On 20th June when I was 38 weeks pregnant, my husband lost his job, but because he is such a determined man that wants nothing more than to support his family, he didnt come home that day & "feel sorry for himself" he stayed in Leeds going to job agencies, & that very same day he lost his job, he secured himself an interview for another! over the next fortnight he went through the proccess of two interviews in total & when our daughter was just one week old, he had officially got himself back into another job! & I have never been more proud of his determination.. that right there is a family man & I am so proud to say that he is ours. The starting date for his job wasn't until the beginning of August, but this really worked out for us, as it gave him time at home with us, to help me after my section & time to spend with our son & newborn daughter.

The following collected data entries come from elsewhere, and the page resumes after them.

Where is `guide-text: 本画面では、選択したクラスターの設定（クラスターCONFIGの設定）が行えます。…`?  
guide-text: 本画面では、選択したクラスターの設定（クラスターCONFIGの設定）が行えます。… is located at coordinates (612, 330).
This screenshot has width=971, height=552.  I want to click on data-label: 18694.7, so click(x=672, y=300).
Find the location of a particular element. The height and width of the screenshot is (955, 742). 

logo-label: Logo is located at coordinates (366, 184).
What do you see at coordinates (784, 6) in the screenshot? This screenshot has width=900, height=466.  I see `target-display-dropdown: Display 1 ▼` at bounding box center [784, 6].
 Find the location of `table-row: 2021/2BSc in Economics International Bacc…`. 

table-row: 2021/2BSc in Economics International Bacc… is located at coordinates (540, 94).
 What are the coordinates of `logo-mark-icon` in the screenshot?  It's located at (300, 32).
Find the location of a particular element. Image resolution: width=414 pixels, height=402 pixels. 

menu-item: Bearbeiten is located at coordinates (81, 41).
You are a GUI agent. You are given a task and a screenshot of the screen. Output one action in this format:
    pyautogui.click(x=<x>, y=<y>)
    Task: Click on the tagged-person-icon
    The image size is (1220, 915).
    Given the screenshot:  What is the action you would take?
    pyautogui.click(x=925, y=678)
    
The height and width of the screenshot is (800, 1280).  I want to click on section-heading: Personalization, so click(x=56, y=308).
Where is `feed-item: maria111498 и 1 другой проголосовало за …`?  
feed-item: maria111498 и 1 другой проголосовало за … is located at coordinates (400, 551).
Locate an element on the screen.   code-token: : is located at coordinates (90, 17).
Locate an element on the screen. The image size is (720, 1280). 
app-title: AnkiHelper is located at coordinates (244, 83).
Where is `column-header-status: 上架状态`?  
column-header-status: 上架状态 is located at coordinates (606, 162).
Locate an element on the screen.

Six weeks have now past since the birth of our daughter & Neil getting his new job & life is slowly returning to normal again. Neil started his job on 11th August, so has been there just over a week now & he is loving it! & me, I am loving life at home during the day with our little people! slowly establishing a routine, & getting ready for Joel going back to nursery on 2nd September. Don't get me wrong, things have been tough too, with my daughter being diagnosed with reflux, she's been really unsettled at times & when you have an unsettled baby, routine kinda just goes out of the window, but thankfully, now we have her on medication that seems to be working, our routine is back in place & everything is going great.
The person I am most proud of is my son Joel. I had so many people tell me when I was pregnant that he'd probably suffer with jealousy or even resent the baby, but because we involved him from the very beginning, took him to scans, spoke to him about the baby & even told him when we found out he was getting a sister, he's loved her from day dot. I will always remember when she was born & his nanna & grandad brought him to the hospital, he was so excited to be finally meeting his sister! he brought her a balloon & a teddy & he sat on the bed with me for ages stroking her face & cuddling her, & six weeks later, nothing has changed, he DOTES on Felicity, & now that she is six weeks old & can finally see clearly she is loving all the attention from him! she is always giving him smiles & he is always wanting to cuddle/kiss & hold her. He's been amazing, he loves to help out with everything too & so no jealousy rears it's ugly head, I have let him help with everything that he's been interested in helping with.
As for me myself, I am not afraid to admit that I am struggling to keep my spirits high this past week or so. I am coping with my babies, no doubt about that, waking up to them every day is what has been keeping me going. what I am not really coping with is this "mood" that keeps trying to sneak in & take over me..
My health visitor came for a home visit to do Felicity's 6-8 week review on 18th Aug (yesterday) & after a long chat with her & me explaining everything thats been going on since I last saw her, she has told me that it is probably best to book an appointment with my doctor for a chat, just because of my previous history, she doesn't want me starting on that slippery slope, & neither do I. I have been doing so well for ages now, I have come so far from were I was, that I am not about to let depression take a hold of me again & ruin everything.
It does say something when the first thing your health visitor says to you is; "i've been coming to see you for a while now, I know you laugh & smile a lot, but I want you to tell me what's going on behind that smile" talk about busted ^_^ so I told her that i've been feeling teary for no apparent reason, i'm not sleeping very well & my appetite is a bit crappy, i'm forgetting loads & i'm feeling anxious a lot of the time! she was very impressed that I opened up to her, because a year ago I wouldn't of done that, & in doing so this time, she can help me. she has told me that the doctor may suggest medication for a while, but he also may not, but going along & having a chat with him won't harm. I'm really glad I opened up to her because I have been feeling like if i'd of told people they'd think I wasn't coping as a mother, but she said it's not like that at all, she can see just from watching me with my children that I am coping perfectly fine with them, it's my "mood" that I am not coping with.. & before that gets any worse it needs to be nipped in the bud. so that's what's happening, I have to make an appointment with the doctor & then my health visitor will be back to see me again in 10 days time, she has NO concerns about my children whatsoever, she just wants to make sure I am well, & I am really proud of myself for admitting that I need a little help! I know this time that "something" isn't right, even my husband has noticed, I have seen the signs & I know my triggers, so I want to get myself seen & sorted out so that I can carry on enjoying my babies.